AFTER THE SMOKE CLEARS
The final assessment and sound test is right on target. The amp sounds awesome. With the microphone input being a high gain input and the phono input being a low gain input, it is very versatile and works with any mic. The amp puts out about 15 watts of audio power, which is plenty loud enough. Plus it can drive a pair of 8's, 10's, 12's, or any single speaker size. Plenty bottom, good punch, and plenty crunch, it overdrives and saturates the power section well. I could go on and on but what's the point? You have heard it all before. But to cut to the meat of the matter, a harp-friendly vintage PA fits the bill. Enough said! Below is a sound test borrowing the 10" speaker in my Midnight Creeper.

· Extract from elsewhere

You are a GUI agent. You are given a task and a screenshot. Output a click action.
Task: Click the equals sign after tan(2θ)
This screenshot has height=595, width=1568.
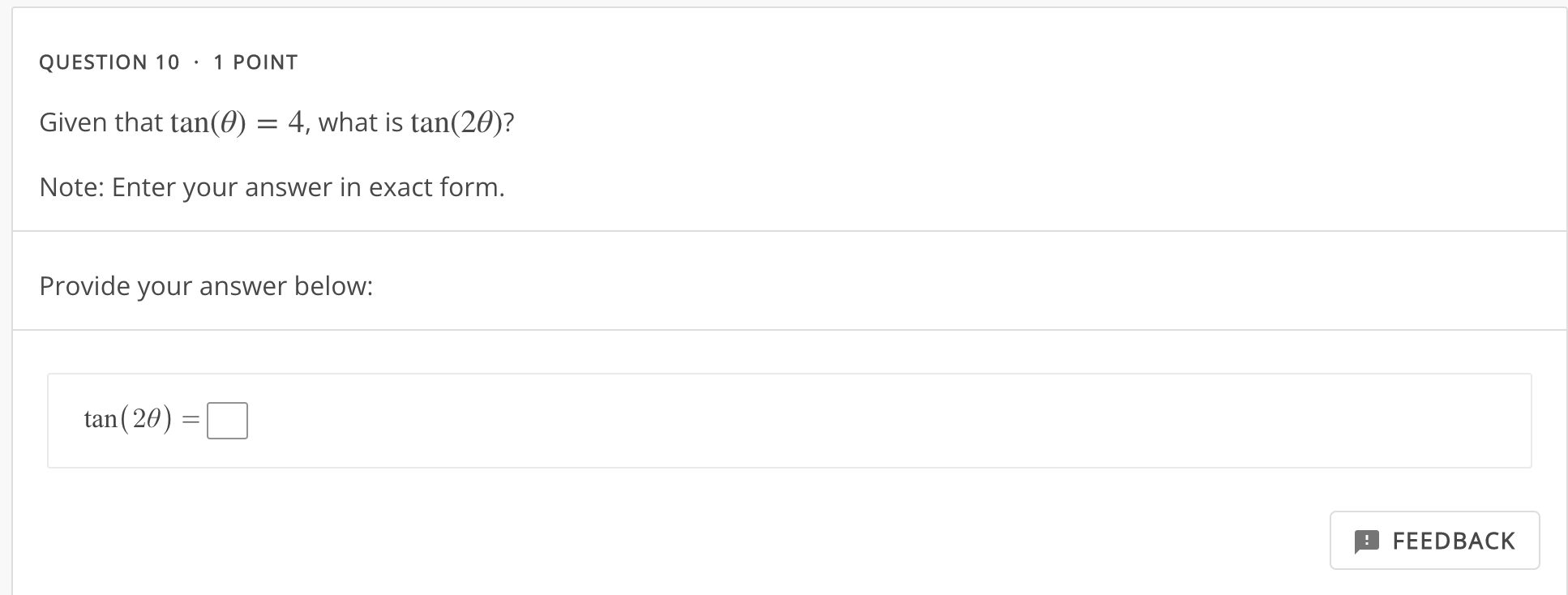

BELL PACEMAKER MODEL PA20 MODIFIED FOR HARP BY LONE WOLF BLUES COMPANY:


    

    

    


Here is what the new owner of this amp had to say about it:
"Hey Randy, I was going to wait to play this at a gig as I didn't know what I was getting and really wasn't expecting what I got. To say I was blown away would be a huge understatement. I can't get over the sound coming out of this PA. I pulled the amp out of the box, packed very well, no broken tubes thank you. I grabbed the stereo speaker cause I didn't feel like fooling with a speaker in a combo amp. I let the amp warm up and brought the volume up slowly. I played at a low volume and got a nice sound, pretty much what I expected. So I cranked the volume and started to blow. I stopped immediately as I was amazed at what was coming out of my stereo speaker. It was a rich, full, beautifully distorted tone. I grabbed the mic again and pushed as much air through the harp as I could. I was rewarded with a sound I don't get out of my blues deluxe. Lots of bottom, lots of crunch and distortion unlike that of the reissue amps. This amp sings. I have smaller amps that have a great distorted sound, but they don't put out half the volume this does without feedback. I can't begin to imagine how great your class A amps must sound. I have never had an amp with so much usable volume, louder and without all the feedback normally associated with high volumes. The sound is also thicker and fuller than I expected, lots of bottom. Thank you for opening a new door for me in amplification."
-John


Not an electronics guy? Here is another option:
"Hi Randy, Buck Mooneyhan here. I have your harp break, harp tone +, harp delay, and harp shield.... use the harp delay all the time and the harp tone + A LOT. Great products, thank you. What I really want to thank you the most for though, is how you shared your expertise in your article on modding the vintage PA amp the Bell pacemaker. I took that article to a local guitar amp technical wizard and he followed your basic modding theory on a Challenger CH-30 I just got from Ebay. He had worked on a Bogen H-15 for me before as well as a1948 Knight 14S. They turned out pretty good but we were guessing here and there. Following your basic method (different number of stages) on this other PA head yielded the best thing I've ever played through, and the best PA head I've heard period..... Many usable tonal effects and tested at full 25 watts. Thanks again for allowing us to learn something good.